In a statement, the Department of Trade and Industry (DTI) said the newly signed law would transform the Philippine economy by boosting investor confidence “and driving long-term growth by making the business environment more transparent, efficient, and predictable.”
“This law marks a critical turning point in the Philippines’ economic development, underscoring our dedication to building a thriving and globally competitive business landscape,” DTI said.
Republic Act (RA) 12066, or the CREATE MORE Act, was signed by President Ferdinand R. Marcos Jr. on Monday. It makes the Philippines’ tax incentives regime more globally competitive, investment-friendly, predictable, and accountable.
These incentives include reduced corporate income tax rates and enhanced deductions to boost investor profitability.
The DTI also highlighted that the streamlined value-added tax (VAT) procedures would facilitate easier compliance and lessen administrative burdens for foreign businesses.

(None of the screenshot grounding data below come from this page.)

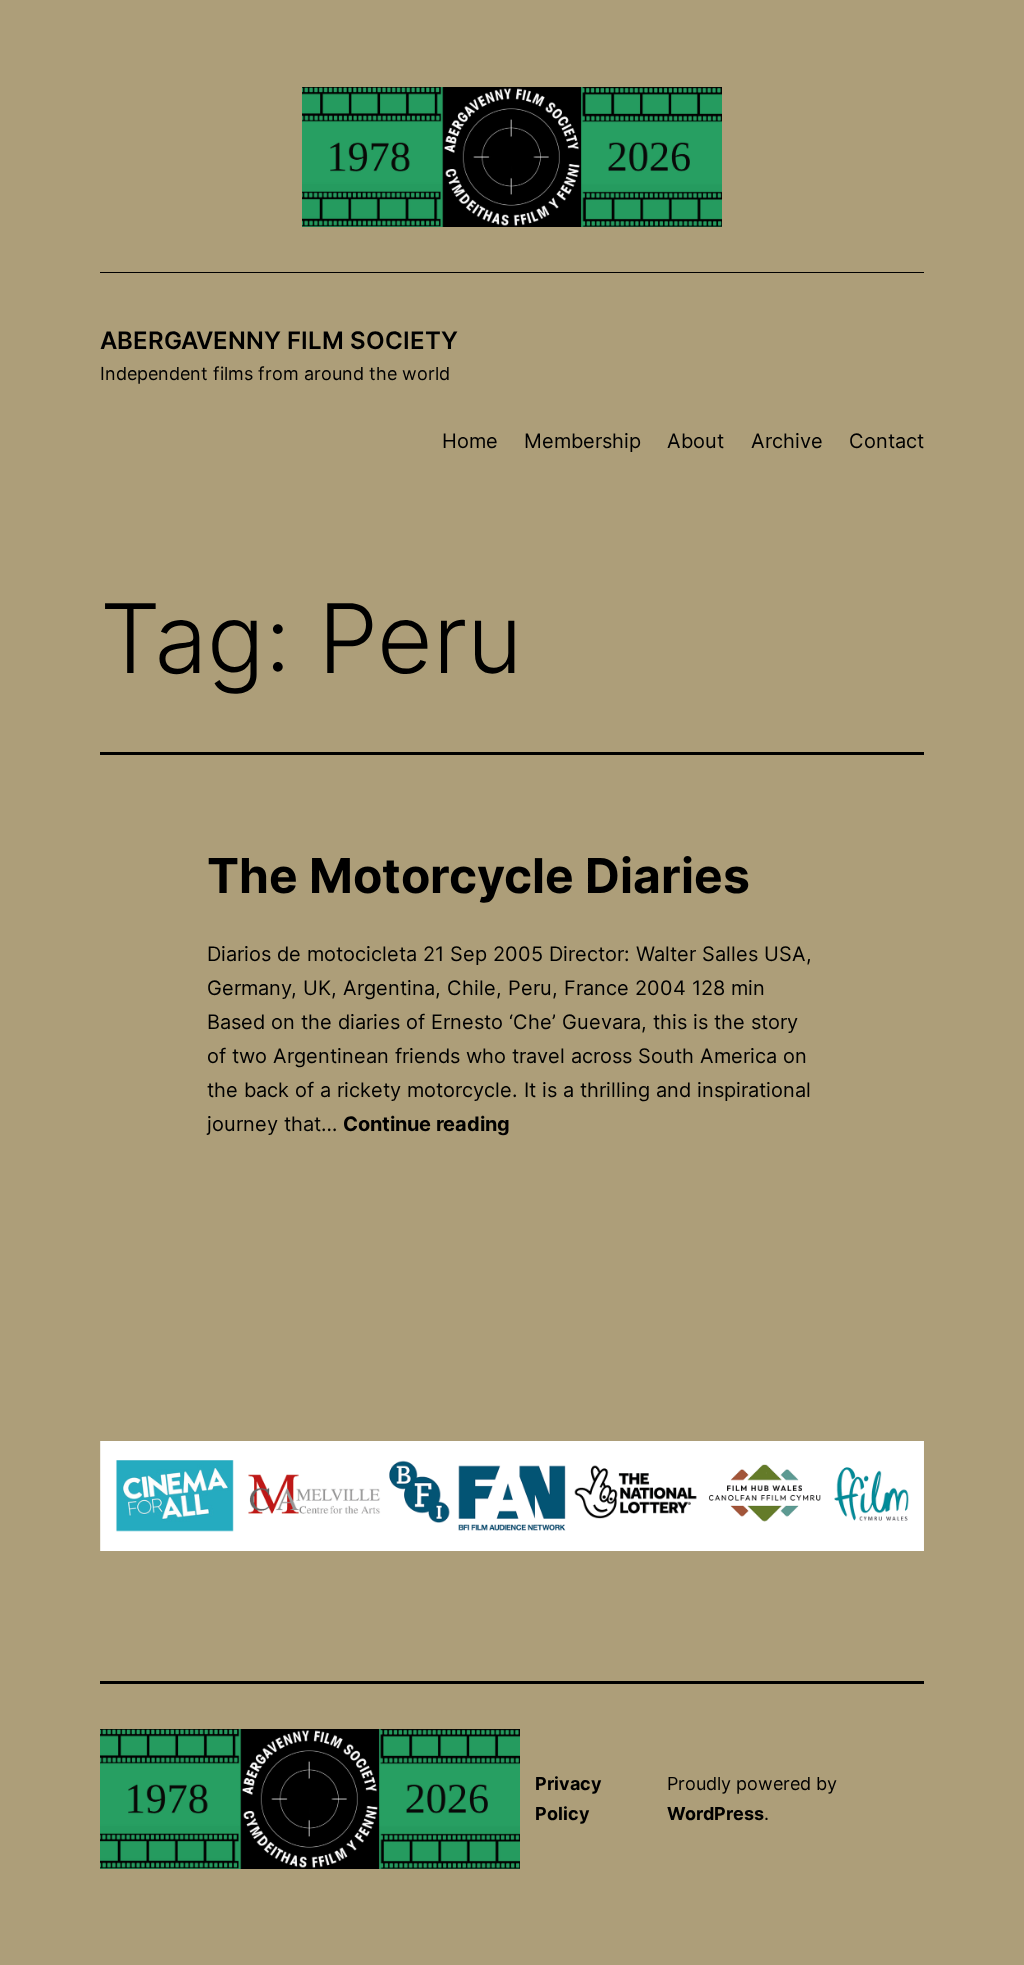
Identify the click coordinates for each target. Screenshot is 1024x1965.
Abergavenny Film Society (279, 340)
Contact (886, 441)
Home (470, 441)
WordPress (715, 1813)
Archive (787, 441)
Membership (582, 441)
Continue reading (426, 1124)
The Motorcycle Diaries (478, 875)
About (695, 441)
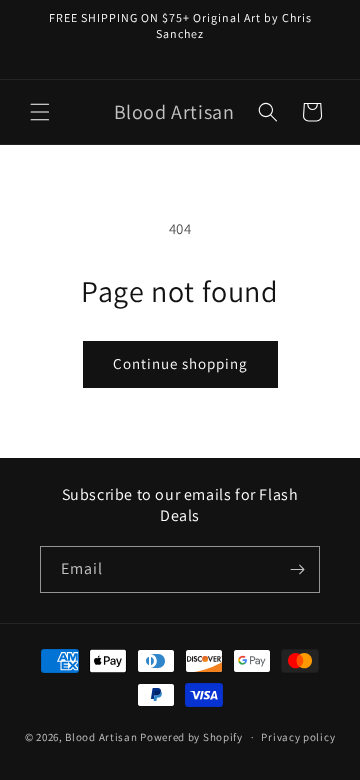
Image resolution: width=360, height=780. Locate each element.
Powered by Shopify (191, 737)
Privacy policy (298, 737)
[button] (40, 112)
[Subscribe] (297, 569)
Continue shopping (180, 363)
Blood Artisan (101, 737)
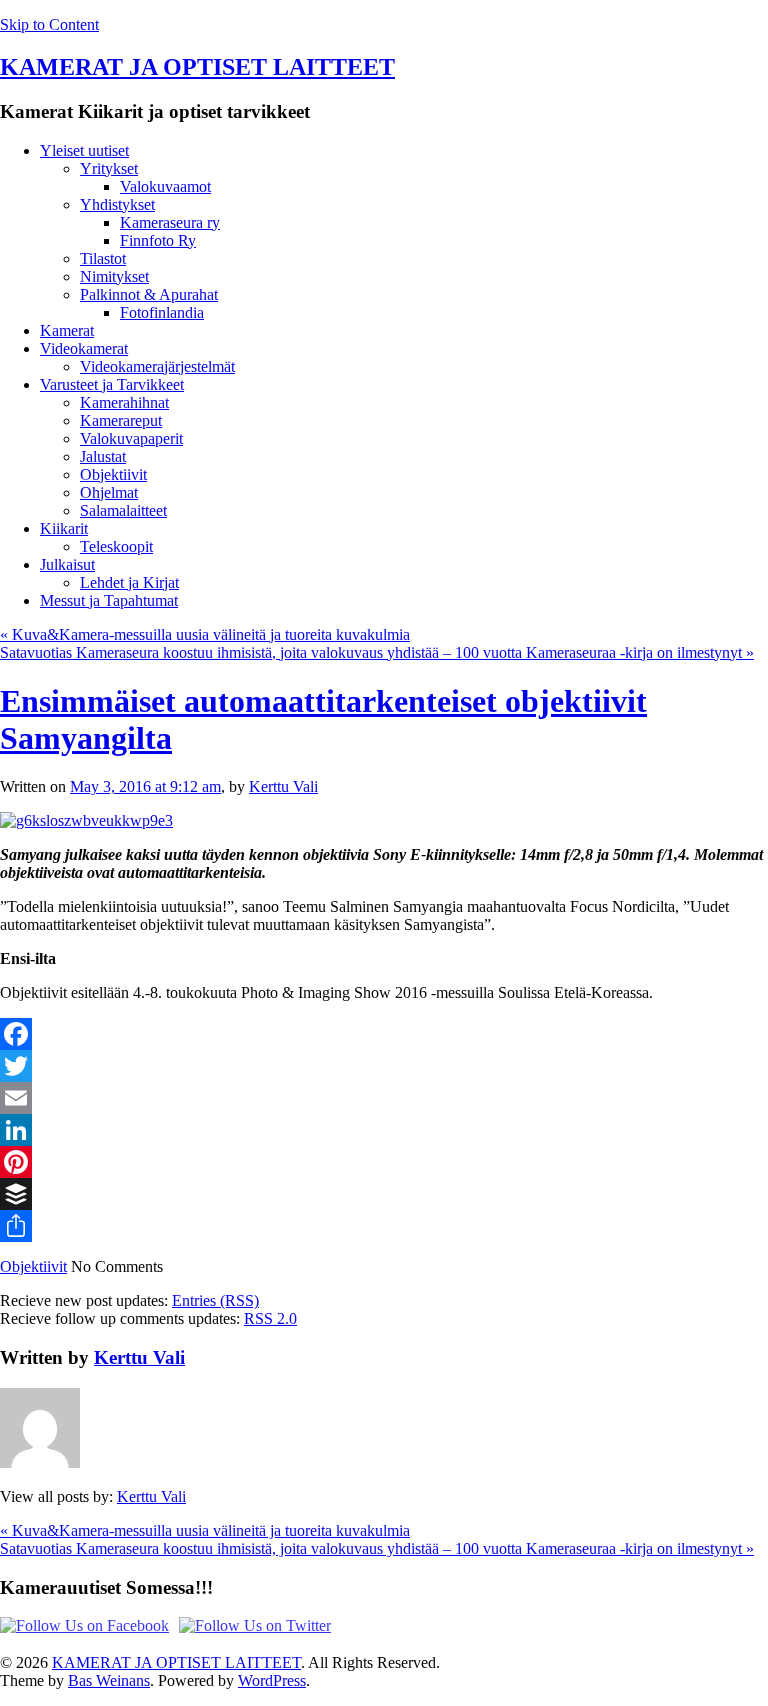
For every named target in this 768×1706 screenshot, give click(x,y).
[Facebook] (384, 1034)
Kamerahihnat (124, 402)
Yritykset (109, 168)
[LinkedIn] (384, 1130)
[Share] (384, 1226)
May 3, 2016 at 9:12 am (145, 786)
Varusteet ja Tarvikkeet (112, 384)
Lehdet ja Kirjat (129, 582)
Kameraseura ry (170, 222)
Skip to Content (49, 24)
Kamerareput (121, 420)
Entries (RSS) (215, 1300)
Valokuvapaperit (131, 438)
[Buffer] (384, 1194)
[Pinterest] (384, 1162)
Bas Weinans (109, 1680)
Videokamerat (84, 348)
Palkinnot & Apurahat (149, 294)
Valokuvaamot (165, 186)
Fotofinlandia (162, 312)
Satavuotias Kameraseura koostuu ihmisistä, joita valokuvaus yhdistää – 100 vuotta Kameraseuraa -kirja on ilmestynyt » (377, 652)
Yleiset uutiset (84, 150)
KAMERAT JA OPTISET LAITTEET (197, 67)
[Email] (384, 1098)
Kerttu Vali (283, 786)
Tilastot (103, 258)
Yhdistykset (117, 204)
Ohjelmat (109, 492)
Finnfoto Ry (158, 240)
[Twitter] (384, 1066)
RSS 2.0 (270, 1318)
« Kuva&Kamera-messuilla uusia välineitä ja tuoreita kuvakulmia (205, 634)
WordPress (272, 1680)
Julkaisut (67, 564)
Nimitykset (114, 276)
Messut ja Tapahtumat (109, 600)
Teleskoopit (116, 546)
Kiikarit (64, 528)
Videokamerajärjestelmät (157, 366)
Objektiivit (113, 474)
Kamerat (67, 330)
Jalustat (103, 456)
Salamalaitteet (123, 510)
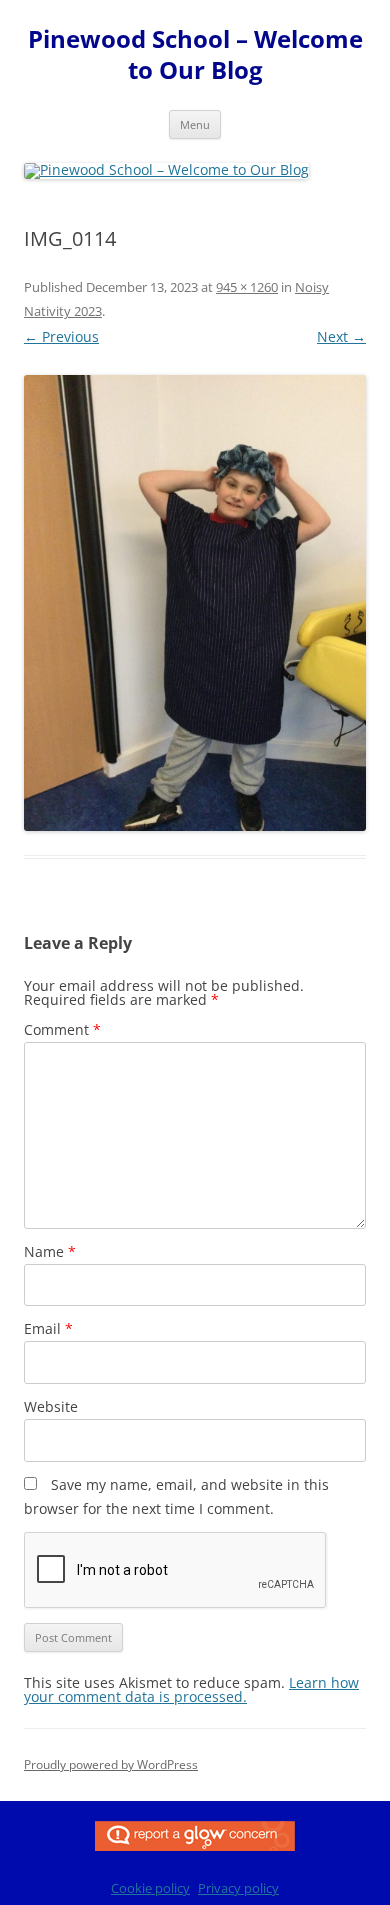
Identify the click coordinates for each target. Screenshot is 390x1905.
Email (48, 1328)
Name (50, 1251)
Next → (341, 336)
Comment (62, 1029)
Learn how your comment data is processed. (191, 1689)
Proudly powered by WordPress (111, 1764)
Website (51, 1406)
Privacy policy (238, 1888)
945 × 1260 (247, 287)
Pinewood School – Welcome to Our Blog (195, 55)
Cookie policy (150, 1888)
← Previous (61, 336)
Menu (195, 124)
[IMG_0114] (195, 603)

“Together, these incentives are designed to stimulate foreign direct investment, leading to job creation, infrastructure development and technological advancement within the country. The CREATE MORE law signals to the international business community that the Philippines is open for business and committed to providing investors a supportive and rewarding environment,” DTI said.
The DTI said vital provisions, such as VAT zero-rating and duty exemptions for export-oriented companies, are expected to enhance the country’s export competitiveness.
The DTI vowed to work with all stakeholders to ensure the law’s success and establish the Philippines as a “leading economic powerhouse in the region.”